Other managed-care companies pay therapists a set fee to meet with a client for up to a specified maximum number of sessions depending on the nature of the problem, free of interference from case reviewers. For example, a managed-care firm may pay a therapist $200 to hold up to eight sessions with a person. If the client uses all eight sessions, the therapist normally loses money. But if treatment stops after two or three sessions, the therapist makes a profit. This relatively new system is controversial because it creates a financial incentive for the therapist to shorten the length of treatment.

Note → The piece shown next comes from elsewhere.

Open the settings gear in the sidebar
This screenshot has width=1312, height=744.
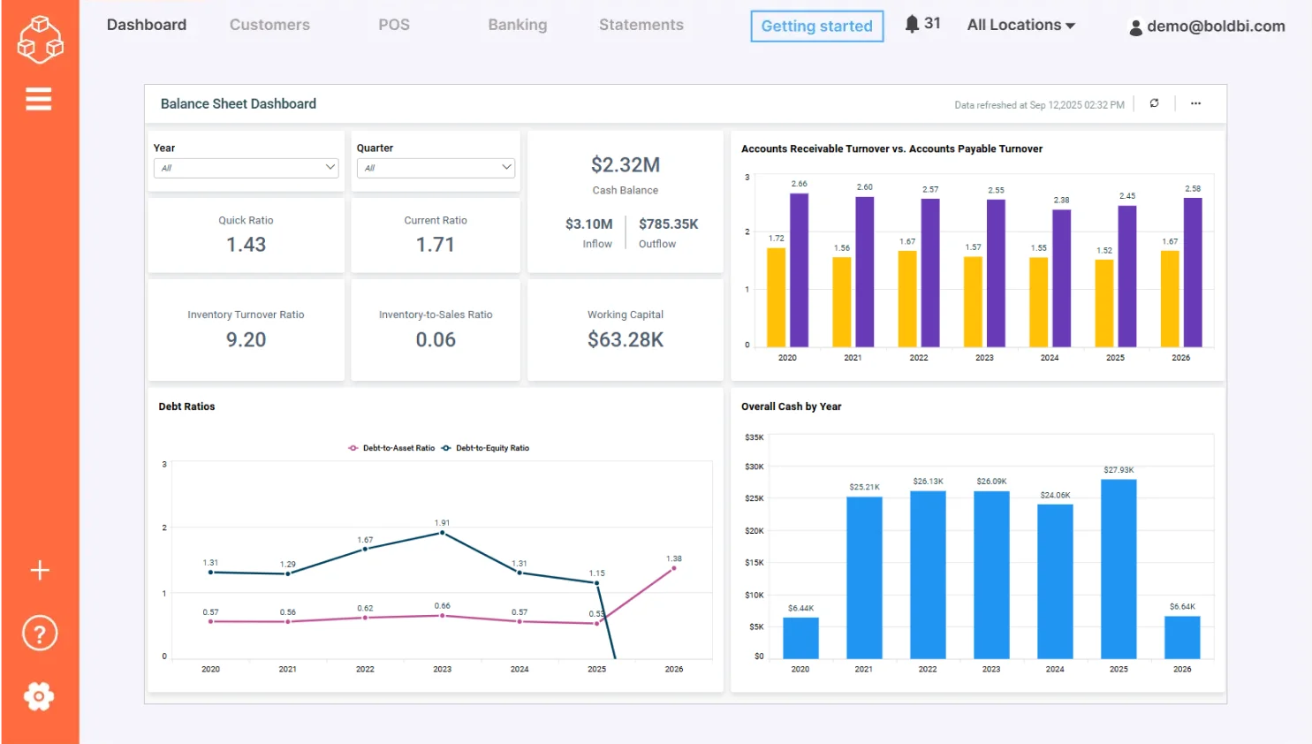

Managed care has affected the practice of psychotherapy in other important ways. Rather than selecting a therapist based on personal referrals, people enrolled in managed-care plans must select from a list of therapists provided by their managed-care organization. Clients cannot be assured of complete confidentiality because therapists must provide case reviewers with treatment plans and details of progress. Increasingly, managed-care companies are reluctant to authorize more than several sessions of psychotherapy, favoring drug treatment instead.
Critics argue that managed-care companies have embraced a “quick fix” mentality that pushes short-term therapy even when long-term therapy may be more appropriate. Others note that managed care has brought greater accountability to the profession of psychotherapy, forcing therapists to justify the effectiveness of their treatment approach. In the late 1990s most Americans with health insurance were enrolled in plans with managed mental health care.